Contributions to humanity/society can be in very different ways, by ploughing land, by spreading love, by advancing science, by making pots, by building nuclear reactors, by painting, by dancing and so forth. Every role played by every section of the society is important for the whole of it.

What is important in life is this. To be a good human being and a good citizen of your country and society.

To be a good human, one should ensure that he/she does not intentionally harm any person/living being either physically or emotionally except in self-defence.

And to be a good citizen, one should uphold two central principles, "Sincerity and Commitment" in one's efforts to enhance the "Quality of life" in and around himself/herself.

Last but not the least, once these principles are imbibed in one, he/she should not be afraid of living by it, defending it and also spreading it.

These simple principles stated above when absorbed into oneself and lived out brings forth peace and happiness..

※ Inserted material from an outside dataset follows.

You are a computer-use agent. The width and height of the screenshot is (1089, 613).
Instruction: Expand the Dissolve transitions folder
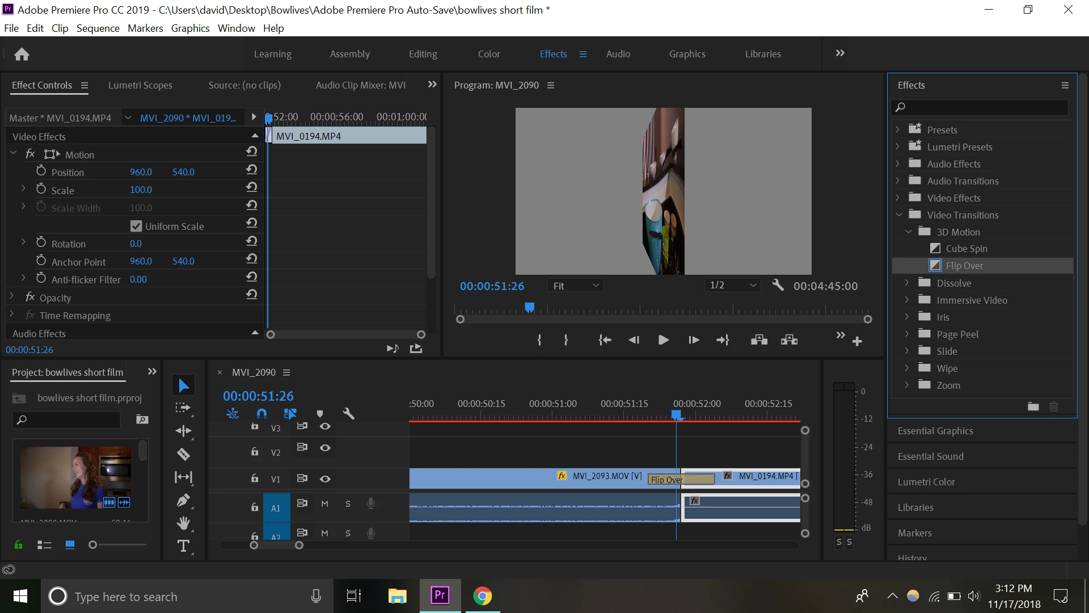coord(906,283)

"Lokha samastha sukhino bavanthu", "May the whole world live in peace"

Revelations on Love and Relationships…

Said below are some very esoteric truths and some hard ground realities. Love is beautiful and all would love to read and spend time on it. But the hard truth about relationships is worth reading as man spends much of his time struggling with it. Lets see them both...

LOVE COMES IN ONLY ONE COLOUR. PURE WHITE. There is only one kind of love, if and when it exists. Be it between a mother and child, a brother and sister or between a young couple or between a husband and wife.

Astounding, as it may seem, it is true.

Then what is this thing between people that differs? That's relationship. Relationship is the sum total of rights and responsibilities with respect to one another.

Relationships are born out of contact. When two people come in contact, a relationship is born. It can vary widely from a mother-son relationship to a customer-supplier relationship.

One may wonder what a customer-supplier relationship has to do with love. No marks for guessing. It’s not based on love. Its based on need. Need for action, need for money. A relationship can exist even without love.

There are only three kinds of such relationships. They come as 'financial', 'forced' or 'immoral'. A financial relationship is more a partnership in productive action. Forced relationships are ones into which at least one of the two is forced. It may be a case of bonded labour or a marriage without consent, executed forcibly. An immoral relationship is born out of lust and is short lived.

Turning to the relationships based on love, how does one now substantiate the statement that only one kind of love exists between all???

Taking it slowly, if relationships based on love are analysed from their birth, we see this.

They are of course born when two people come in contact. Relationships thereafter grow in proportion to the time spent together. Relationships within the family have an edge over other in that time spent is most often higher. One is always imposed with familial relationships. When they also are accompanied by love, they are very heartening. they form the strong roots for success of a person in life.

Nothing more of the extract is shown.